■ Information shown ■
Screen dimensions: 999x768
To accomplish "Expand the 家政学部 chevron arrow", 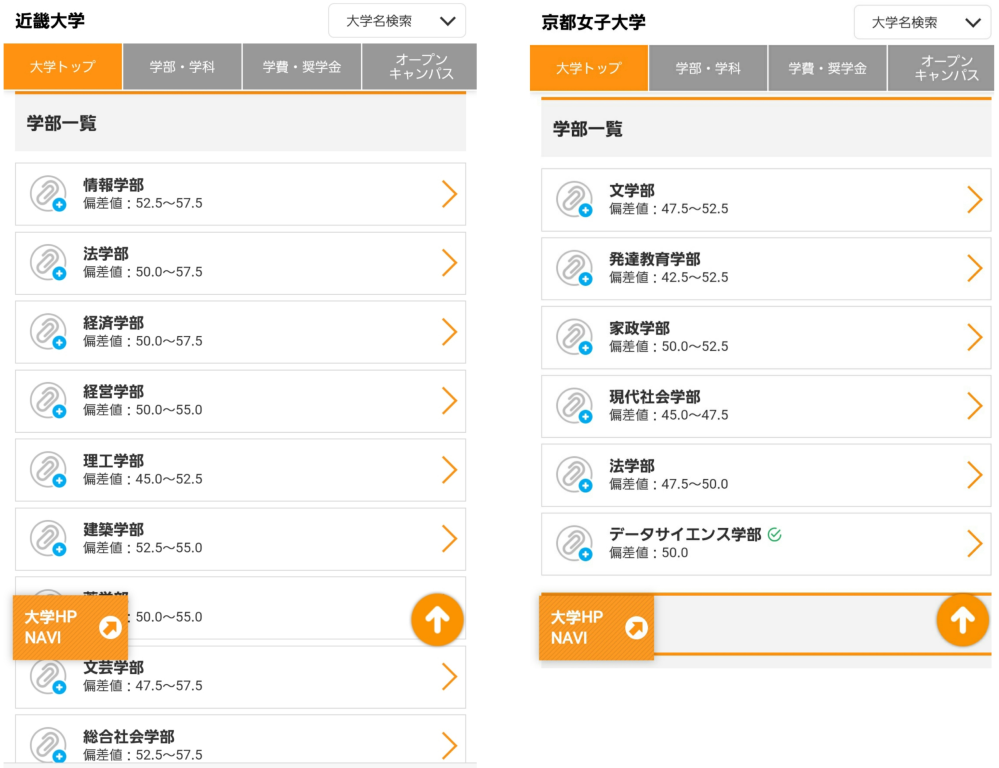I will (975, 337).
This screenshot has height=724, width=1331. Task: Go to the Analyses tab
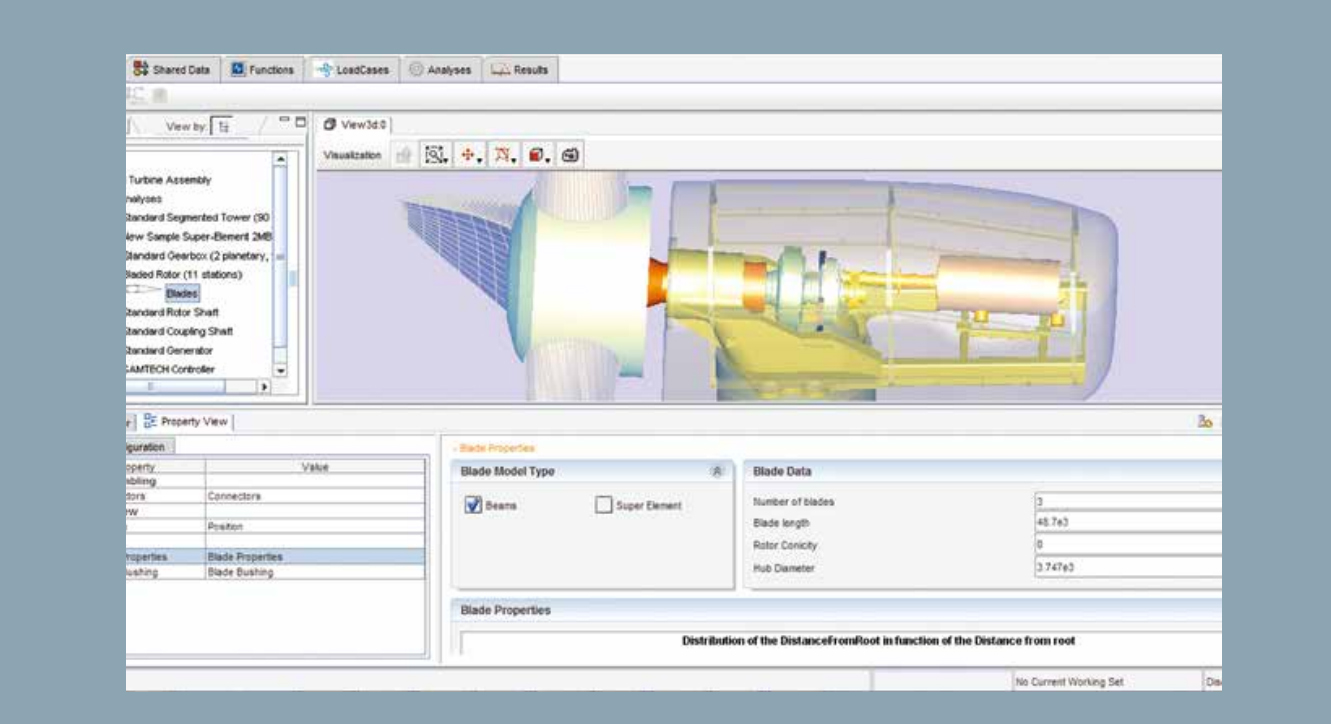pos(440,70)
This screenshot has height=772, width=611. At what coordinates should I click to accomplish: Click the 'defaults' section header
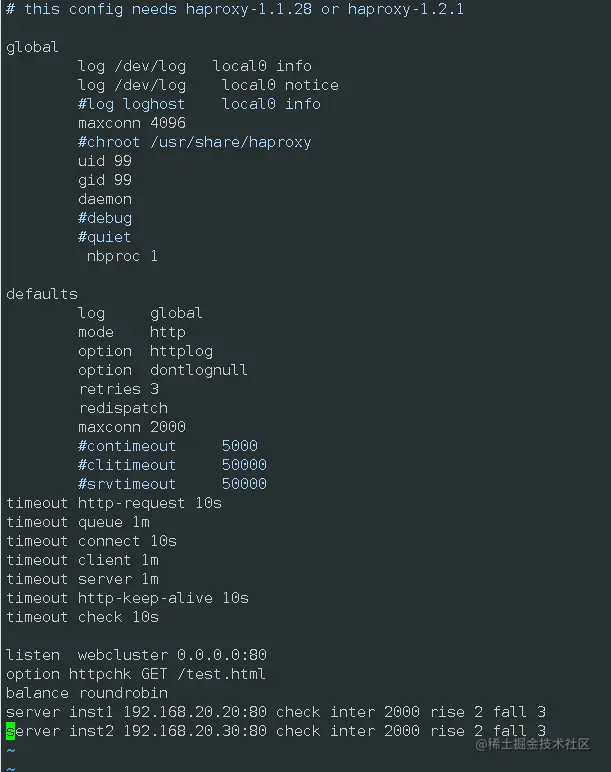41,294
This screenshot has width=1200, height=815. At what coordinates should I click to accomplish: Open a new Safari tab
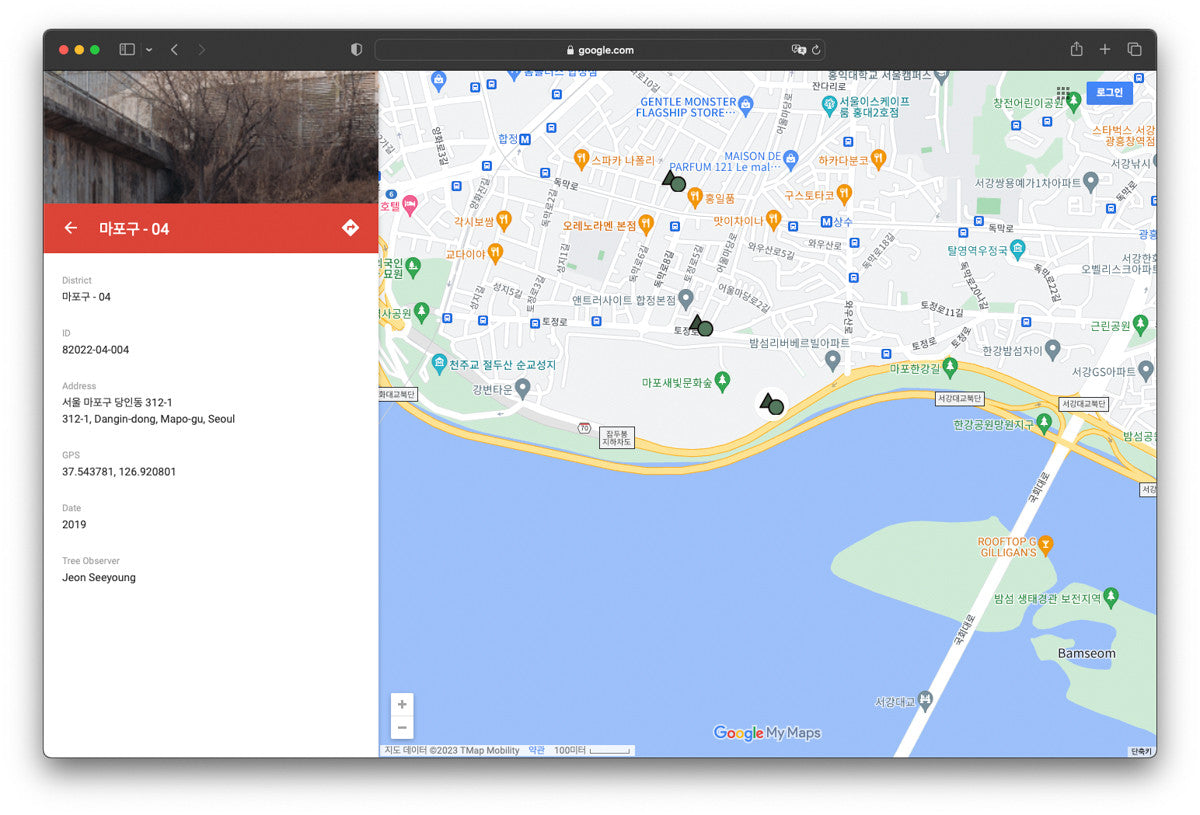tap(1105, 49)
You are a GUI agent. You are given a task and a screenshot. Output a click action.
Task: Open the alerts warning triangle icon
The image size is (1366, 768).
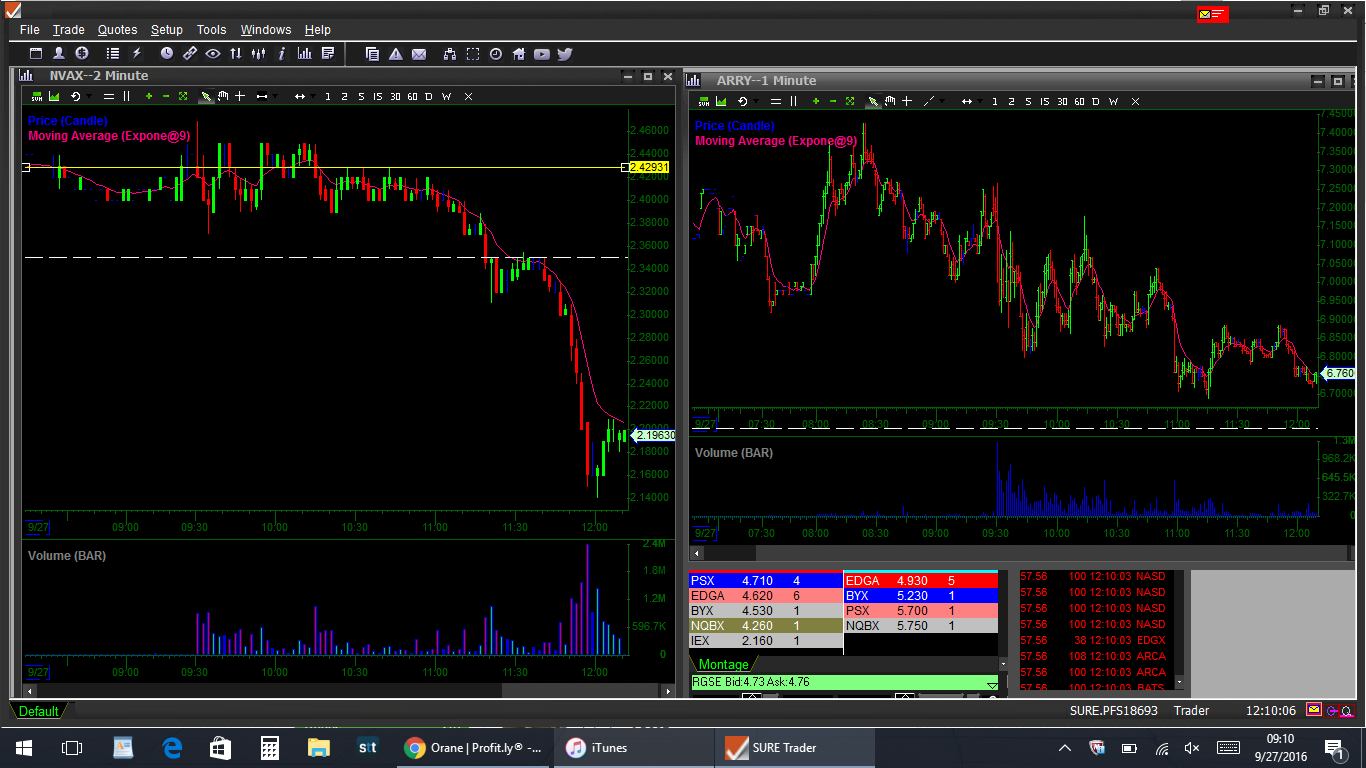(396, 54)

■ Task description ■
Do not include the pictures. Quote only the lines from the line with "Task: Open the alerts warning triangle icon" through the end of the material, both ends included, exactly.

■ Written answer ■
Task: Open the alerts warning triangle icon
The image size is (1366, 768).
(396, 54)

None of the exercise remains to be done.